GIVEN REQUEST | Write what comes next in the passage about asking and giving forgiveness, picking up after its final sentence.

┌─ DOCUMENT SEGMENT

Ok, who do you ask forgiveness of? God? Yeah – sure. If you sinned against God – again, if you have made covenants, even if they’re informal, personal covenants between you and God, and if you violate them, then you need to ask His forgiveness. Will you receive it? Of course you will. What are the conditions? They’re nothing more than your sincerity. Now, who knows how sincere you are? Yep, that’s right – only you and God. Do you know the meaning of intimacy? Isn’t that when you share something only between two people? So, sincere repentance – confessing your sins before God and asking His forgiveness – is a pretty intimate thing, isn’t it? – Only between the two of you. I kind of like that.
Now, what about others? Well, the rule here is pretty simple. You ask forgiveness from the person that you harmed. It’s not your problem if they don’t forgive you – you just need to ask, and that, again, sincerely.
Ok – now the most difficult task of all. Yes – that’s right – asking yourself for forgiveness. That’s the hardest form of forgiveness to receive, isn’t it? It’s hard to ask, and it’s hard to receive. But the answer is simple – just do it. It does no good to dwell on the past, except in that it helps you to refrain from doing the same thing in the future. Another thing the past is useful for is in helping others. Remembering our past helps us to have empathy for others who have made the same mistakes, or similar mistakes, that we did. You don’t necessarily want to forget your own sins, but you must forgive yourself. I know the Lord says, “…I remember them no more”, but for us, it helps to remember, if only so we can avoid them in the future.
Finally, the Lord has promised that He will forgive us. If we fail to forgive ourselves, we are basically saying we don’t believe Him. Asking forgiveness and giving forgiveness are critical to the power of repentance.

└─
┌─ PROVIDED DATA

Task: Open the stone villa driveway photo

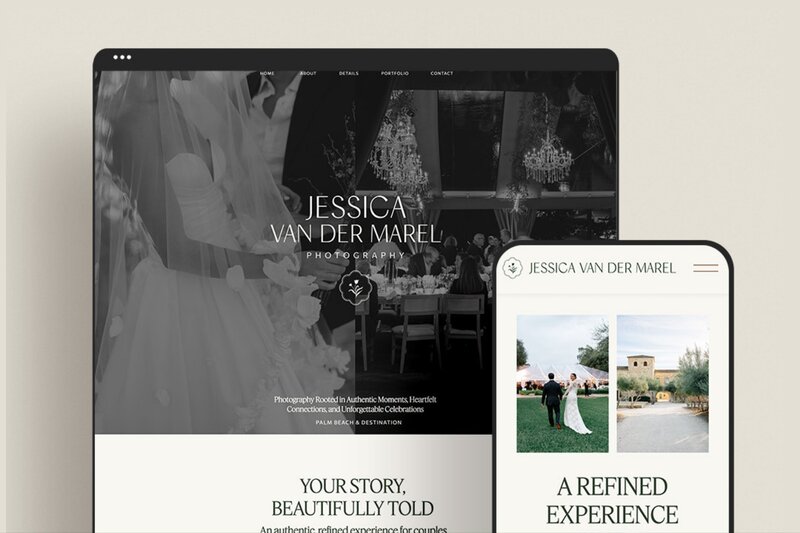Action: 662,384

└─

ANSWER TO THIS PROBLEM |
Sometimes, gentlemen, making amends – restoring that which was lost – is simply not possible. There are some things that just can’t be undone. I won’t go into detail, but you all know what I’m talking about. However, if you can, it is necessary, as part of the repentance process, to pay it back.
Forsake the Sin
This aspect of the repentance process must be considered gingerly. I say that because we really do need to resolve not to continue committing the same sin, but we will run into problems if we are so unsure of ourselves that we don’t even bother repenting. Far too often we say to ourselves, “I’m just not in control. I can’t guarantee that I’m going to be able to refrain, so I’m not even going to bother”. This shuts off godly sorrow. It is demeaning and dis-empowering. Basically, it brings us down. Remember what I said before – repentance is the way we “become”. It may involve little steps at first. We may stumble repeatedly, but I assure you the Lord understands. He doesn’t really want you to be perfect – he wants you to be in the process of “becoming” perfect, and that process must be driven by you exercising the repentance process.
A Parable of Repentance
I’m sure most of you don’t know that I used to play third base for the New York Yankees. Yep – this was back in the mid to late 70’s. I knew Thurman Munson and Reggie Jackson – they were my buds. Anyway, it was in the 1977 World Series, game 7, bottom of the 9th, and we were up by one run. There were 2 outs and runners were on 2nd and 3rd. The batter hit a routine ground ball to third. Hah! Here it is! We’re world champs! I scooped up the ball, took a hop step toward first and let it fly…about 4 feet over Chris Chambliss’ head and into the dugout. Both runners scored, and we lost the game – and of course the series – on my flub up.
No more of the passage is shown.